§ **Records**:
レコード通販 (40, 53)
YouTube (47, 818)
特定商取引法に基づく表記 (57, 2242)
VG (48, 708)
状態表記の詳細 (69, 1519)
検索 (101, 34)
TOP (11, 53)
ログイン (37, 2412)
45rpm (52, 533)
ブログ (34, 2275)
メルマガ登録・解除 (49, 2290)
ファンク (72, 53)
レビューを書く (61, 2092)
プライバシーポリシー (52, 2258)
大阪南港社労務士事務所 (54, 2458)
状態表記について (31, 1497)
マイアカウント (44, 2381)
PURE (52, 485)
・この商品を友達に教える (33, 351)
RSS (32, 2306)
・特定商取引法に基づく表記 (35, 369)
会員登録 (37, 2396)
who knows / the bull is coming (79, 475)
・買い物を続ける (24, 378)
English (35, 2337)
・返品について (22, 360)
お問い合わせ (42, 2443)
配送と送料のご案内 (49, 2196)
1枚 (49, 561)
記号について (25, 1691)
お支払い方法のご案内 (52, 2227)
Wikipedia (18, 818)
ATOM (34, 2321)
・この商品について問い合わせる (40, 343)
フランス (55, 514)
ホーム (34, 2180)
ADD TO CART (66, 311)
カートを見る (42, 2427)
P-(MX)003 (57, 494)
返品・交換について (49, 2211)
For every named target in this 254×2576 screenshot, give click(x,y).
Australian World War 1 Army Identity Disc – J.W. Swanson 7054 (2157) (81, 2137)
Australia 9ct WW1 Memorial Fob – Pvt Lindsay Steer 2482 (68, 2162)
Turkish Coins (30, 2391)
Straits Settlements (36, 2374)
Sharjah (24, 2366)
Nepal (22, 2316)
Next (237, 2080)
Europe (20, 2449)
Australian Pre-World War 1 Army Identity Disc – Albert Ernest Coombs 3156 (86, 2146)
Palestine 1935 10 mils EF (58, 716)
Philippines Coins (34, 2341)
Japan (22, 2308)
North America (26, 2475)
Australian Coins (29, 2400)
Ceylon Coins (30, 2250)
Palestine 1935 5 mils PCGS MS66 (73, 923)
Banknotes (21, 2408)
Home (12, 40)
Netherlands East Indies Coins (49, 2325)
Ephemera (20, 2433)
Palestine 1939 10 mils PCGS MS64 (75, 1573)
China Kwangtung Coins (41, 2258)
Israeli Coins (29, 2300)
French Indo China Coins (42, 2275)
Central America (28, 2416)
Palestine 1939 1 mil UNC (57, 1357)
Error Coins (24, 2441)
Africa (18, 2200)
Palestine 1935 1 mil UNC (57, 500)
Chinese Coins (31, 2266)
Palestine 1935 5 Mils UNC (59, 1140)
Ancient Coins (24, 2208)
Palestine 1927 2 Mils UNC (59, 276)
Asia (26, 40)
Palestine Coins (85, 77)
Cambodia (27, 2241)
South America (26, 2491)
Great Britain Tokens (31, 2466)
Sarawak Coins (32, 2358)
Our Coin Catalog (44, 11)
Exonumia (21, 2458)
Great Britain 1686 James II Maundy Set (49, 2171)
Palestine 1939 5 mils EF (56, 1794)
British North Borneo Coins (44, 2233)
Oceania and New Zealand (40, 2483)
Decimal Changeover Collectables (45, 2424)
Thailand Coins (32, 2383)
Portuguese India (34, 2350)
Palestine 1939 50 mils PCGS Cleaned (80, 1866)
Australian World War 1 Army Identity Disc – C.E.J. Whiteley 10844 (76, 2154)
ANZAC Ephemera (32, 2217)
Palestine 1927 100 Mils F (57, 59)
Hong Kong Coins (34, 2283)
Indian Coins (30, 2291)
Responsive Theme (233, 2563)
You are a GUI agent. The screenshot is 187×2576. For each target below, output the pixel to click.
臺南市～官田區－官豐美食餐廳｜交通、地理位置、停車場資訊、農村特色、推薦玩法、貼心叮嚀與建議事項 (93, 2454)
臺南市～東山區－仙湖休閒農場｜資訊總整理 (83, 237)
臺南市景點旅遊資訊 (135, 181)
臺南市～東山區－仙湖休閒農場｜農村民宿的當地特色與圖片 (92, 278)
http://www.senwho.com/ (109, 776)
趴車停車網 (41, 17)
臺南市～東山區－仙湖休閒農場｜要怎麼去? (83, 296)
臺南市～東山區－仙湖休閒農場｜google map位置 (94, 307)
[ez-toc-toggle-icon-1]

§ **Your objective**:
Write the lines out exactly, from the one with "Palestine 1927 2 Mils UNC (59, 276)" down to the last line of the listing, and leave out all others.

§ **Task solution**:
Palestine 1927 2 Mils UNC (59, 276)
Asia (26, 40)
Palestine Coins (85, 77)
Cambodia (27, 2241)
South America (26, 2491)
Great Britain Tokens (31, 2466)
Sarawak Coins (32, 2358)
Our Coin Catalog (44, 11)
Exonumia (21, 2458)
Great Britain 1686 James II Maundy Set (49, 2171)
Palestine 1939 5 mils EF (56, 1794)
British North Borneo Coins (44, 2233)
Oceania and New Zealand (40, 2483)
Decimal Changeover Collectables (45, 2424)
Thailand Coins (32, 2383)
Portuguese India (34, 2350)
Palestine 1939 50 mils PCGS Cleaned (80, 1866)
Australian World War 1 Army Identity Disc – C.E.J. Whiteley 10844 (76, 2154)
ANZAC Ephemera (32, 2217)
Palestine 1927 100 Mils F (57, 59)
Hong Kong Coins (34, 2283)
Indian Coins (30, 2291)
Responsive Theme (233, 2563)
You are a GUI agent. The screenshot is 187×2576. For each target below, output the pixel to click.
臺南市～官田區－官豐美食餐廳｜交通、地理位置、停車場資訊、農村特色、推薦玩法、貼心叮嚀與建議事項 (93, 2454)
臺南市～東山區－仙湖休閒農場｜資訊總整理 (83, 237)
臺南市景點旅遊資訊 (135, 181)
臺南市～東山區－仙湖休閒農場｜農村民宿的當地特色與圖片 (92, 278)
http://www.senwho.com/ (109, 776)
趴車停車網 (41, 17)
臺南市～東山區－仙湖休閒農場｜要怎麼去? (83, 296)
臺南市～東山區－仙湖休閒農場｜google map位置 (94, 307)
[ez-toc-toggle-icon-1]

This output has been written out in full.